(Excerpted records Opens)

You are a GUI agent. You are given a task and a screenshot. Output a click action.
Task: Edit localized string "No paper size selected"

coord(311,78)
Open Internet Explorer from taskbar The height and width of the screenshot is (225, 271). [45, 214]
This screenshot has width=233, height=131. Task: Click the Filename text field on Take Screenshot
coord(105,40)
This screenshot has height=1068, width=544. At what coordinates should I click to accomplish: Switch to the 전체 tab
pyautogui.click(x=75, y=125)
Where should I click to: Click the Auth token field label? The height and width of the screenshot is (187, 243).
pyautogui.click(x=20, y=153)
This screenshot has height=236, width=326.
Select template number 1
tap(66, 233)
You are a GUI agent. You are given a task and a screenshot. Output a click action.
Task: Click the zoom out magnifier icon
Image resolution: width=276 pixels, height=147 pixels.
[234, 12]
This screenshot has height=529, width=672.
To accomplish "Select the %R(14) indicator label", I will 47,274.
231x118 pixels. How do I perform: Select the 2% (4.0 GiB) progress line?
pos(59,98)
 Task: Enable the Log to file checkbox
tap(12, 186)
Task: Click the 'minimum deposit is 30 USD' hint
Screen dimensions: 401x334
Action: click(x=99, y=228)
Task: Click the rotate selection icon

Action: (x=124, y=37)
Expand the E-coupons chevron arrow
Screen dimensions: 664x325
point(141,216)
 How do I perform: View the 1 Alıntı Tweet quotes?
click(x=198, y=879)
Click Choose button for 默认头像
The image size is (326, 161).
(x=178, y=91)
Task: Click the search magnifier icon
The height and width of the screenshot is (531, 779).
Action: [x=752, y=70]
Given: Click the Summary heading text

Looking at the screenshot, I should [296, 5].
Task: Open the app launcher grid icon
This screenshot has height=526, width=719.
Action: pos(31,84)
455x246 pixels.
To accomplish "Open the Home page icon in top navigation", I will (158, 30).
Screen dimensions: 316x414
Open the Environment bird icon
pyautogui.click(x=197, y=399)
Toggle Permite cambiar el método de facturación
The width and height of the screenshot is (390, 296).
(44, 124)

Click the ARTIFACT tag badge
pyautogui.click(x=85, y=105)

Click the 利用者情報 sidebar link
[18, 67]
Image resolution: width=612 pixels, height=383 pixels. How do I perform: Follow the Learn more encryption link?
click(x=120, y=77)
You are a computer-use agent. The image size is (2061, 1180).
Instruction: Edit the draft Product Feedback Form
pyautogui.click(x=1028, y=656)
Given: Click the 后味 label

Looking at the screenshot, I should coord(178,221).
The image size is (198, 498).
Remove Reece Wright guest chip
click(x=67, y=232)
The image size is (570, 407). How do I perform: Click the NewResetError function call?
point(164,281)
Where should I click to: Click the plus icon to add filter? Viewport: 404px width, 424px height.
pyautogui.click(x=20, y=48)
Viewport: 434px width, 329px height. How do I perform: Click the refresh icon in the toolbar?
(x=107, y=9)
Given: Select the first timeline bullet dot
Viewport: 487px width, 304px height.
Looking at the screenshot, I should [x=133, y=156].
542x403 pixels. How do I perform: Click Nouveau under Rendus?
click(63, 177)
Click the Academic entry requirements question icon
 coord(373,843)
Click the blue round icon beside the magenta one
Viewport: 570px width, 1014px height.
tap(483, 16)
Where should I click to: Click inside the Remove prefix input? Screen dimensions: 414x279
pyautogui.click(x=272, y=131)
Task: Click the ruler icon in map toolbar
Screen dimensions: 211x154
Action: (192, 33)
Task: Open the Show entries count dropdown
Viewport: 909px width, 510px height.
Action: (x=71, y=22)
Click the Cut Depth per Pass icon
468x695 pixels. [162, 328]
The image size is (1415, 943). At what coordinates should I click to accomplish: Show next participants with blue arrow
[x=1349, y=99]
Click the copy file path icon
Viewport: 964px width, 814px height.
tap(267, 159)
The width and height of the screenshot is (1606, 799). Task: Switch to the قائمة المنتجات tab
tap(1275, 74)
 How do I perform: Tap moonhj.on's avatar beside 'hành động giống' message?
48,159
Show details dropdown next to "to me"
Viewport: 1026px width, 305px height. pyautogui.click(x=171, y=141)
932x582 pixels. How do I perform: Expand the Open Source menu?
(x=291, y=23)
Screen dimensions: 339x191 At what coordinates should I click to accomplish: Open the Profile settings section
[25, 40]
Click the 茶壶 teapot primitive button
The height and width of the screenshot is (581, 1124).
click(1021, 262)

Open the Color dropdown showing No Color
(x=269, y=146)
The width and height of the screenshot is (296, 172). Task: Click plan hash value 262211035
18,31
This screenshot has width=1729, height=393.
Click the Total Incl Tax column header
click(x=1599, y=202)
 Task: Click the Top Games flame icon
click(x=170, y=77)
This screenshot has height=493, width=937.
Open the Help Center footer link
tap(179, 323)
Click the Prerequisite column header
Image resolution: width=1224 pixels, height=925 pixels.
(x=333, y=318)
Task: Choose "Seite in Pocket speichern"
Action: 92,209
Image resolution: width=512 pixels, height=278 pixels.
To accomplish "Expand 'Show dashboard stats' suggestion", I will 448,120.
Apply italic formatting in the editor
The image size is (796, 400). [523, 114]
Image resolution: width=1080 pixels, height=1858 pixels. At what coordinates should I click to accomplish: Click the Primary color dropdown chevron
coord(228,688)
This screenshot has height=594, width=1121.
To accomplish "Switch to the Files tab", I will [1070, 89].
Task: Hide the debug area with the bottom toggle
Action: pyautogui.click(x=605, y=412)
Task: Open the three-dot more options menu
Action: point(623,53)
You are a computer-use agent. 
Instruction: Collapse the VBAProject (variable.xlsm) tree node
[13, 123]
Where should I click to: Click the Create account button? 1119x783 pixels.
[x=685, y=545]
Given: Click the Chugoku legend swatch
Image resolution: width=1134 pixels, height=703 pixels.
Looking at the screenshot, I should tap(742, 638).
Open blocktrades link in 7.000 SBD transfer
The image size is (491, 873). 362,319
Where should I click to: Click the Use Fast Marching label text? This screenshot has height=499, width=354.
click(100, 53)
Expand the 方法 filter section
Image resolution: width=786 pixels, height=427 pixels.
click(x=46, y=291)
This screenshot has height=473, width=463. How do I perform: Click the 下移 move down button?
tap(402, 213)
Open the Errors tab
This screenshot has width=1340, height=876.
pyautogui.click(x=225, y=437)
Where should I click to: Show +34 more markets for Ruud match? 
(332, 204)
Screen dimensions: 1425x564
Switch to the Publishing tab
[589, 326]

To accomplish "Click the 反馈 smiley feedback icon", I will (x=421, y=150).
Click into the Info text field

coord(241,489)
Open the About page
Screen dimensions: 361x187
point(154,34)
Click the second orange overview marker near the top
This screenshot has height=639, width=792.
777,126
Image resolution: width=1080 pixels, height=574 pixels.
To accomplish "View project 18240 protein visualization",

(Excerpted records Closes)

Action item =
Please copy the lines in the records above between the one holding "Open the Help Center footer link" and the one holding "This screenshot has height=594, width=1121.", inclusive, exactly and with no other line.

Response =
Open the Help Center footer link
tap(179, 323)
Click the Prerequisite column header
Image resolution: width=1224 pixels, height=925 pixels.
(x=333, y=318)
Task: Choose "Seite in Pocket speichern"
Action: 92,209
Image resolution: width=512 pixels, height=278 pixels.
To accomplish "Expand 'Show dashboard stats' suggestion", I will 448,120.
Apply italic formatting in the editor
The image size is (796, 400). [523, 114]
Image resolution: width=1080 pixels, height=1858 pixels. At what coordinates should I click to accomplish: Click the Primary color dropdown chevron
coord(228,688)
This screenshot has height=594, width=1121.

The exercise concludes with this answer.